Direction:
Quote verbatim the part of the entries that opens with the line containing "Click the Colors panel heading" and closes with the line containing "point(577,402)", including both of those lines.

(Rows of pointing data)
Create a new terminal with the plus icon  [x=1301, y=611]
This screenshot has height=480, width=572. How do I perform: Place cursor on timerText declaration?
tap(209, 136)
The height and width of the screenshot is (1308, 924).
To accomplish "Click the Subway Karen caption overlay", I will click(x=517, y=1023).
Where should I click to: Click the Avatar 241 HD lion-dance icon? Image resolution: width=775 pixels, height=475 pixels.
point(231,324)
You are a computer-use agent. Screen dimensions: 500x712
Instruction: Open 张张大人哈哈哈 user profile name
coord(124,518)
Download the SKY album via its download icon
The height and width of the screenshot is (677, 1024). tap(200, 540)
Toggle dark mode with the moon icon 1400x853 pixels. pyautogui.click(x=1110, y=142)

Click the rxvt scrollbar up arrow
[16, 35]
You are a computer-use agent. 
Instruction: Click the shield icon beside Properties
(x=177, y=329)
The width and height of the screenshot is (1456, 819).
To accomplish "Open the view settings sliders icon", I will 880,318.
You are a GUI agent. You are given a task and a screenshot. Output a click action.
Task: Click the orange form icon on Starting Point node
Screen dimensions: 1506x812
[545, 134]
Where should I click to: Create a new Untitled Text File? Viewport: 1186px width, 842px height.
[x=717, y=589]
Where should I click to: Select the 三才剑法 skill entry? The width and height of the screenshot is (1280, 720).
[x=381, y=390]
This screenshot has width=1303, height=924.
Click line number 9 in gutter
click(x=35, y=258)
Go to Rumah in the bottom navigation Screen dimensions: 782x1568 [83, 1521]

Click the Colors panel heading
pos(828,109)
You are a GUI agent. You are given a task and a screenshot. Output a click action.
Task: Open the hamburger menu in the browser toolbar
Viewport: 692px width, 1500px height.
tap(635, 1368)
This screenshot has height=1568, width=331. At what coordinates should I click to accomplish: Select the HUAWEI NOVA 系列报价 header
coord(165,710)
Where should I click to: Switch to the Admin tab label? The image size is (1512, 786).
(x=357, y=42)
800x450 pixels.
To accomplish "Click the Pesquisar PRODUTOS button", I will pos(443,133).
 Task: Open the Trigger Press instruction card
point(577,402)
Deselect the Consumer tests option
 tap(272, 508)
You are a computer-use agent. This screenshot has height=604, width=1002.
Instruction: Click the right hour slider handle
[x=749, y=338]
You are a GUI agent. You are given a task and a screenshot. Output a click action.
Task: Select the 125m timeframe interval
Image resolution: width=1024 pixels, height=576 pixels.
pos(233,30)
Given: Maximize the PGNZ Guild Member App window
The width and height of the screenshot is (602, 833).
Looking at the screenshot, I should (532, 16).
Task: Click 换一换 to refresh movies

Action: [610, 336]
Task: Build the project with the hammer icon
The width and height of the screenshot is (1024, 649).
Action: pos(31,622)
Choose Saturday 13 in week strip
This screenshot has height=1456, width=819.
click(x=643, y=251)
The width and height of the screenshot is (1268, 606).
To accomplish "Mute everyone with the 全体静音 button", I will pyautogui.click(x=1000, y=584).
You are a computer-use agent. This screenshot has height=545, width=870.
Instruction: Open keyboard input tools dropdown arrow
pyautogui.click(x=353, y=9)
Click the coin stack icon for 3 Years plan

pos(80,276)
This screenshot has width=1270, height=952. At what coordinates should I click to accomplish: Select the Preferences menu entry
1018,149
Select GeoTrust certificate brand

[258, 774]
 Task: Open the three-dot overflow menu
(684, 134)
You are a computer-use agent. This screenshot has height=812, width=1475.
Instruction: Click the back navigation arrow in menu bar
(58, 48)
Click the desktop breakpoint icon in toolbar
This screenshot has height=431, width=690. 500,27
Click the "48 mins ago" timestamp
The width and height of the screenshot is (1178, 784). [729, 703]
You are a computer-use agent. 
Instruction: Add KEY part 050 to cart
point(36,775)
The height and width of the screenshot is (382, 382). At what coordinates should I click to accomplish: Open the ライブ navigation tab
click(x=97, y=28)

Written solution:
Click the Colors panel heading
pos(828,109)
You are a GUI agent. You are given a task and a screenshot. Output a click action.
Task: Open the hamburger menu in the browser toolbar
Viewport: 692px width, 1500px height.
tap(635, 1368)
This screenshot has height=1568, width=331. At what coordinates should I click to accomplish: Select the HUAWEI NOVA 系列报价 header
coord(165,710)
Where should I click to: Switch to the Admin tab label? The image size is (1512, 786).
(x=357, y=42)
800x450 pixels.
To accomplish "Click the Pesquisar PRODUTOS button", I will pos(443,133).
 Task: Open the Trigger Press instruction card
point(577,402)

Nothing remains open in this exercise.